Why building an instrumentation toolkit?

Instrumentation and experiment automation became a cornerstone of modern science. Most of the devices that we use to quantify and perturb natural processes can or should be computer controlled. Moreover, the ability to control and synchronize multiple devices, enables complex experiments to be accomplished in a reproducible manner.

This toolkit emerges from my frustration with existing languages, libraries and frameworks for instrumentation:

  • Domain specific languages that make extremely difficult to achieve things that are trivial in most general-purpose languages.
  • Lots of boilerplate code to achieve consistent behaviour across an application.
  • Inability to use existing libraries.

Lantz aims to reduce the burden of writing a good instrumentation software by providing base classes from which you can derive your own. These classes provide the boilerplate code that enables advanced functionality, allowing you to concentrate in the program logic.

Why not using LabVIEW/LabWindows/Matlab?

LabVIEW is a development environment for a graphical programming language called “G” in which the flow of information in the program is determined by the connections between functions. While this concept is clear for non programmers, it quickly becomes a burden in big projects. Common procedures for source control, maintainable documentation, testing, and metaprogramming are cumbersome or just unavailable.

On the other hand, Matlab is a text based programming language with focus in numerical methods. It provides a set of additional function via its instrumentation toolbox.

Common to these two plataforms is that they have evolved a full fledged programming language from domain specific one while trying to maintain backwards compatibility. Many of the weird ways of doing things in these languages arise from this organic growth.

Unlike LabVIEW, LabWindows/CVI is ANSI C plus a set of convenient libraries for instrumentation. It brings all the goodies of C but it also all the difficulties such as memmory management.

Last but not least, these languages are propietary and expensive, locking your development. We need a free, open source toolkit for instrumentation build using a proven, mature, cross-plataform and well-though programming language.

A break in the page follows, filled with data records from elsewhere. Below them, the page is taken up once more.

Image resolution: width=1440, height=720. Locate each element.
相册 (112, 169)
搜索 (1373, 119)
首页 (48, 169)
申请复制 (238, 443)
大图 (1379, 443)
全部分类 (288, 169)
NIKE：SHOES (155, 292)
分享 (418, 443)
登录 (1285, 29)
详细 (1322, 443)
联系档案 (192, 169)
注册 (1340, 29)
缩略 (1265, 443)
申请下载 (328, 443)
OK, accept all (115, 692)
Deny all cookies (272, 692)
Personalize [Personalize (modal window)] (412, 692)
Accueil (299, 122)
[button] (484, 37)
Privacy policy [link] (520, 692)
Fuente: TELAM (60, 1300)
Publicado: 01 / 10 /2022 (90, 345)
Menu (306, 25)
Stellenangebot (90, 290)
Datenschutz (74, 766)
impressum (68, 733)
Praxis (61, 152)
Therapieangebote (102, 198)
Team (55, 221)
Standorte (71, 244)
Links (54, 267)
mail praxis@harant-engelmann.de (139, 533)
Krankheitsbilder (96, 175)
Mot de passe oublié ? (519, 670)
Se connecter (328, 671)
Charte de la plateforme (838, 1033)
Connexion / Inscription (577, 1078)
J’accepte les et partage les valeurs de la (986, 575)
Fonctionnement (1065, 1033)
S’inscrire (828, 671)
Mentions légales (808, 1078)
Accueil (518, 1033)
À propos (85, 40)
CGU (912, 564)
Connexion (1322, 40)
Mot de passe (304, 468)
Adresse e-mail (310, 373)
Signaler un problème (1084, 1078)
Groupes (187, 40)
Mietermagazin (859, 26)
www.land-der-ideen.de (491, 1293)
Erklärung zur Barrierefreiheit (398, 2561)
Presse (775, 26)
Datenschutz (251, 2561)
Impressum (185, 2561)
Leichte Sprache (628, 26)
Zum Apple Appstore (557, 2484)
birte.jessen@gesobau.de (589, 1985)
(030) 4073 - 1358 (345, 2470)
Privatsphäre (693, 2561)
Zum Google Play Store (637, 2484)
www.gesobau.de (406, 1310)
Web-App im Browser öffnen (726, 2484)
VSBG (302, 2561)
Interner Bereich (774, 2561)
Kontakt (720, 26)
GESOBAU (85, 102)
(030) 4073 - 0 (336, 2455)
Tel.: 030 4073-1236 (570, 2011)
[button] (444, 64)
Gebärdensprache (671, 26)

But ... there are a lot of drivers already available for these languages

It is true, but many of these drivers are contributed by the users themselves. If a new toolkit emerges with enough momentum, many of those users will start to contribute to it. And due to the fact that building good drivers in Lantz is much easier than doing it in any of the other language we expect that this happens quite fast.

By the way, did you know we already have some Drivers. If your instrument is not listed, let us know!

Why Python?

Python is an interpreted, general-purpose high-level programming language. It combines a clear syntax, an excelent documentation and a large and comprehensive standard library. It is an awesome glue language that allows you to call already existing code in other languages. Finally, it is available in many platforms and is free.

Isn’t Python slow?

Python is not slow. But even if it was, in instrumentation software the communication with the instrument is (by far) the rate limiting step. Sending a serial command that modifies the instrument function and receiving a response can easily take a few miliseconds and frequently much longer. While this might be fast in human terms, is an eternity for a computer. For this reason rapid prototyping, good coding practices and maintainability are more important for an instrumentation toolkit than speed.

But I do a lot of mathematical operations!

Slow operations such as numerical calculations are done using libraries such as NumPy and SciPy. This puts Python in the same line as Matlab and similar languages.

How do I start?

The Tutorials is a good place.

I want to help. What can I do?

Please send comments and bug reports allowing us to make the code and documentation better to the issue tracker in GitHub

If you want to contribute with code, the drivers are a good place to start. If you have a programmed a new driver o improved an existing one, let us know.

If you have been using Lantz for a while, you can also write or clarify documentation helping people to use the toolkit.

The user interface also can use some help. We aim to provide widgets for common instrumentation scenarios.

Finally, talk to us if you have an idea that can be added to the core. We aim to keep the core small, robust and easy to maintain. However, patterns that appear recurrently when we work on drivers are factored out to the core after proven right.

Take a look at the Contributing section for more information.

Where does the name comes from?

It is a tribute to friend, Maximiliano Lantz. He was passionate scientist, teacher and science popularizer. We dreamt many times about having an instrumentation software simple to be used for teaching but powerful to be used for research. I hope that this toolkit fulfills these goals.